Extracted text
Peacock, by the way, currently has free and paid tiers. All of these shows are at least available to sample at the free level, but for a few, you’ll need to upgrade if you want to watch more recent episodes. Here’s some of the best stuff from Peacock’s first year.

A comedy import from across the pond, Lady Parts stars Anjana Vasan as Amina: a nice Muslim girl whose only goals are to finish her schooling (she’s working on a microbiology Ph.D.) and to settle down with a husband. All of which comes into question when she meets Saira, Ayesha, Bisma, and Momtaz—the women who make up the title punk band. The show’s creator, Nida Manzoor, co-wrote the original songs in the show, and the result is, perhaps, the best original soundtrack a sitcom has ever had. More than that, the show is funny, buoyed by great performances from Vasan and the other leads. There’s also a natural tension that the show smartly dives into: the members of an all-female, all-Muslim punk band are naturally outsiders in almost every circumstance; even within the group, the women have very different goals in life—guitarist Amina is a shy nerd whose nerves lead her to vomit at the drop of a beat, and her new role in this band is a challenge to her own image of herself, as well as to societal and family expectations. Fingers crossed for a deserved second season.

Extracted records
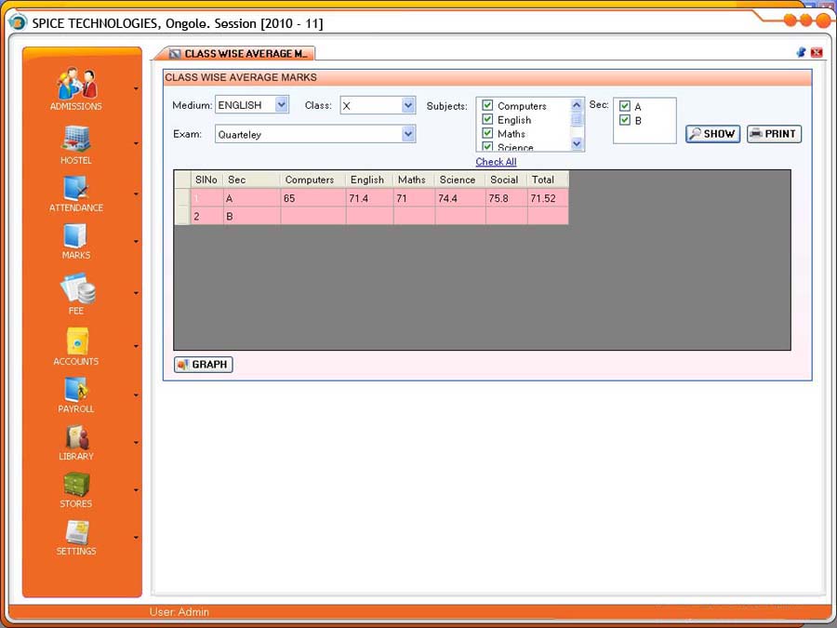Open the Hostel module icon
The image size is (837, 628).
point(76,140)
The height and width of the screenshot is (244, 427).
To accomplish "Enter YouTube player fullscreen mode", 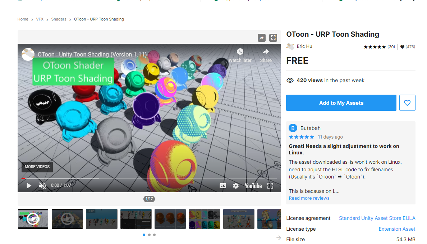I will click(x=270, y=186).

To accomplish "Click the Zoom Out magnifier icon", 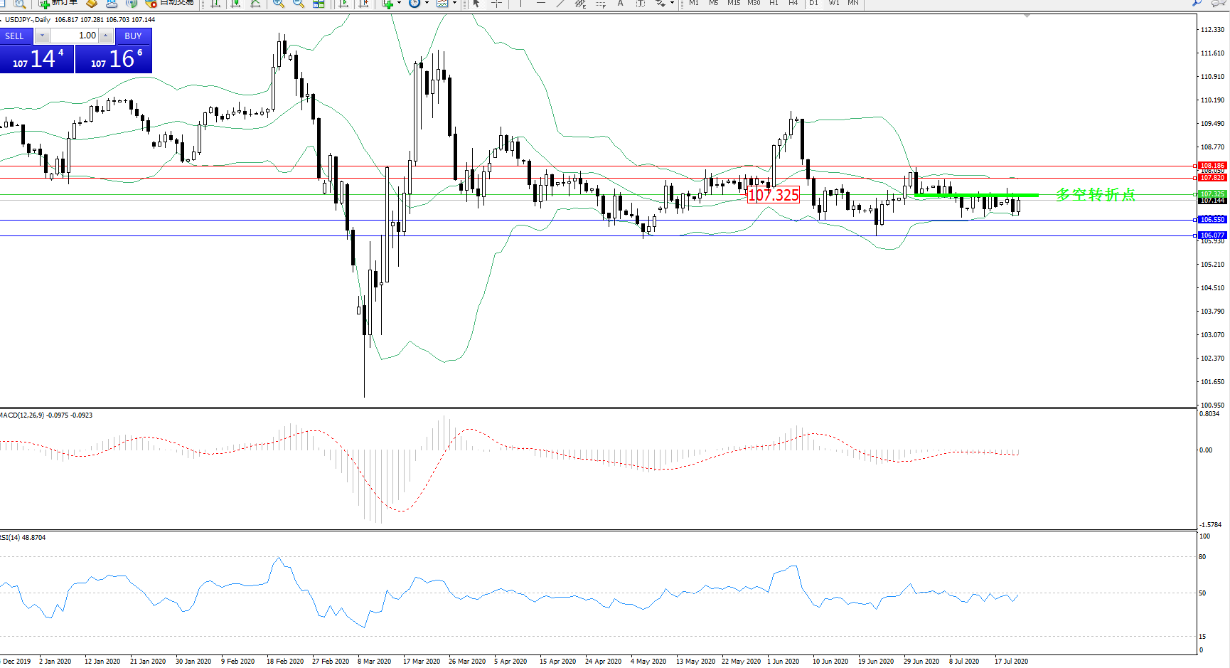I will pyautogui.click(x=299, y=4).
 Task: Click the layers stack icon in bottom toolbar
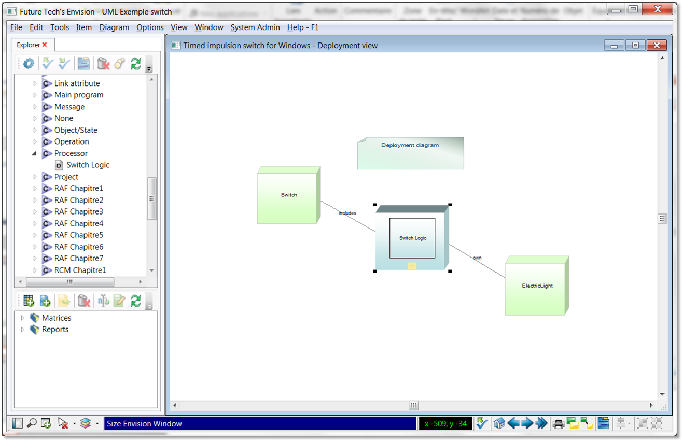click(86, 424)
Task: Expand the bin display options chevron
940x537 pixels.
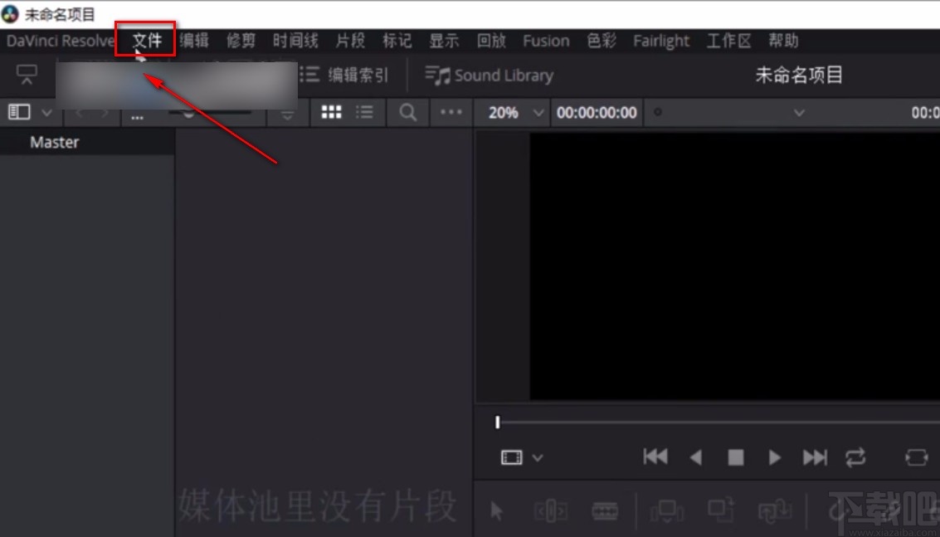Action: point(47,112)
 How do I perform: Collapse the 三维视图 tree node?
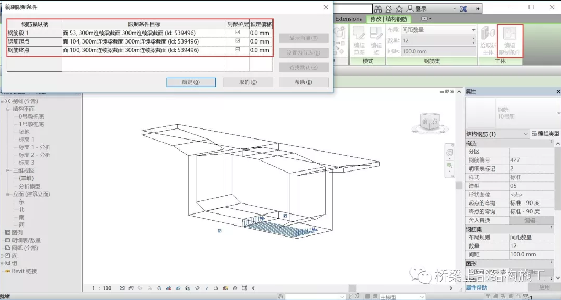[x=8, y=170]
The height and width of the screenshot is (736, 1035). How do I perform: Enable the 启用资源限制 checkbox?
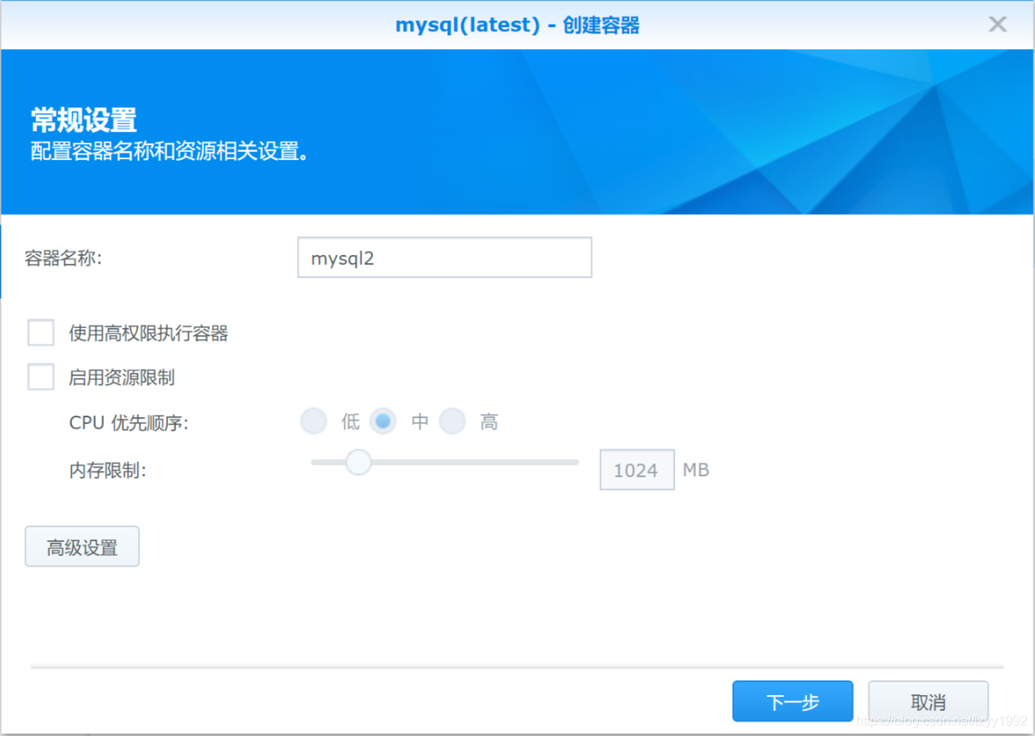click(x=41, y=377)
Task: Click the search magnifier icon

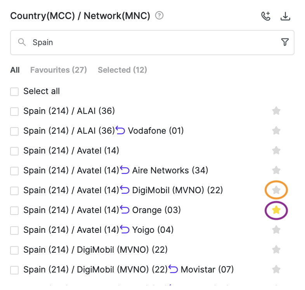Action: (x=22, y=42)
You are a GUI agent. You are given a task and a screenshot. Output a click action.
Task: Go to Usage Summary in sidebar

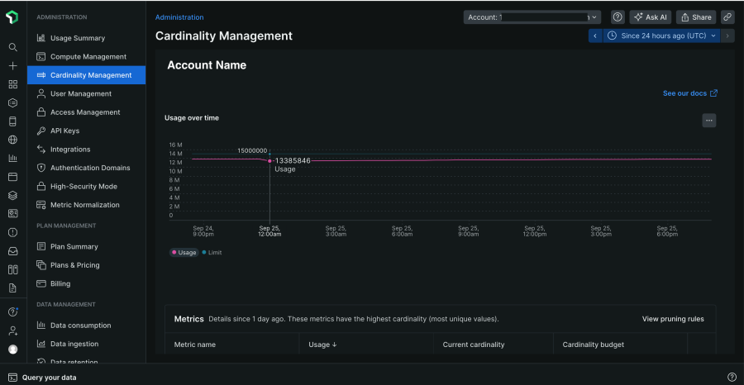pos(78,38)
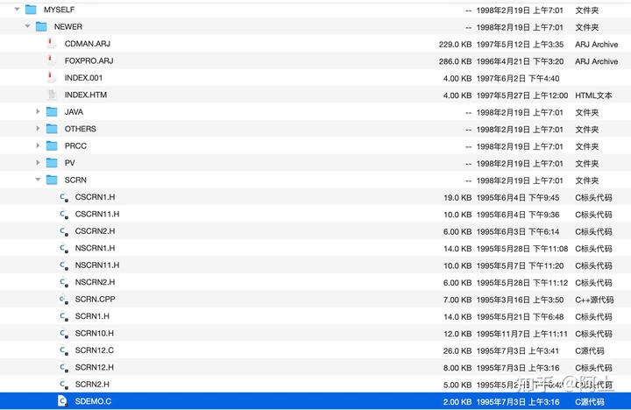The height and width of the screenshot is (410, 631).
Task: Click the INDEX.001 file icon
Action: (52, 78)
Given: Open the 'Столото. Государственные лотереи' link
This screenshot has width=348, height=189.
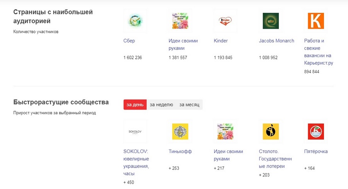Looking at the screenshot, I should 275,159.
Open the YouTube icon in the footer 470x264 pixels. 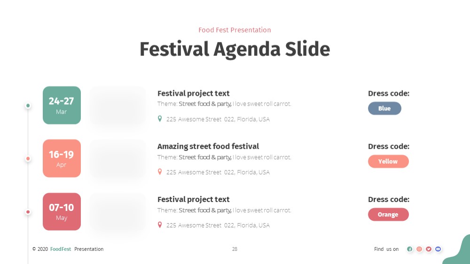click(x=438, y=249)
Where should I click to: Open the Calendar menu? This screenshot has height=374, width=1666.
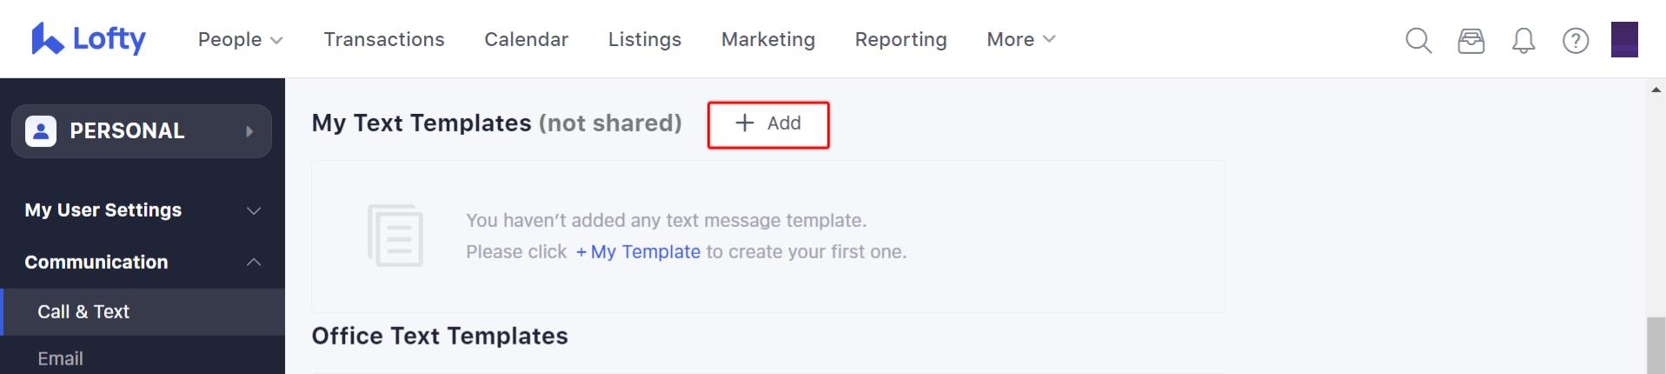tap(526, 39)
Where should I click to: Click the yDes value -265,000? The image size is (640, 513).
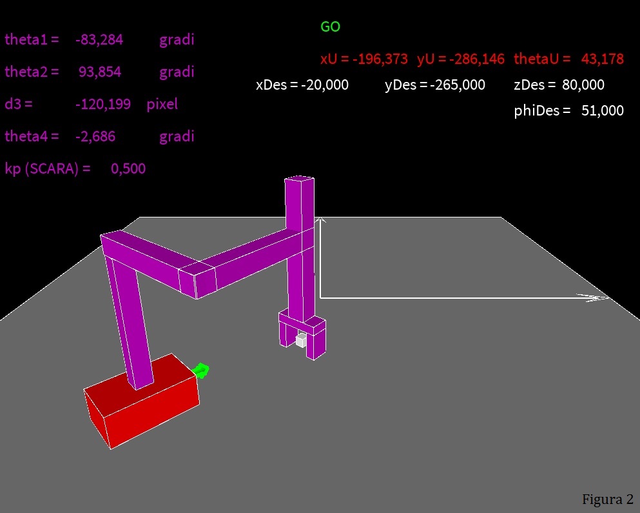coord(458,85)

Questions on the material
1/ Revise the piece on Peacock's first year, starting with "Peacock, by the" and going on through "Peacock’s first year.", so that "Peacock" becomes "Hulu".
2/ According to the piece on Peacock's first year, what degree is Amina working toward?

Task-by-task answers
1/
Hulu, by the way, currently has free and paid tiers. All of these shows are at least available to sample at the free level, but for a few, you’ll need to upgrade if you want to watch more recent episodes. Here’s some of the best stuff from Hulu’s first year.

2/ A Ph.D. in microbiology.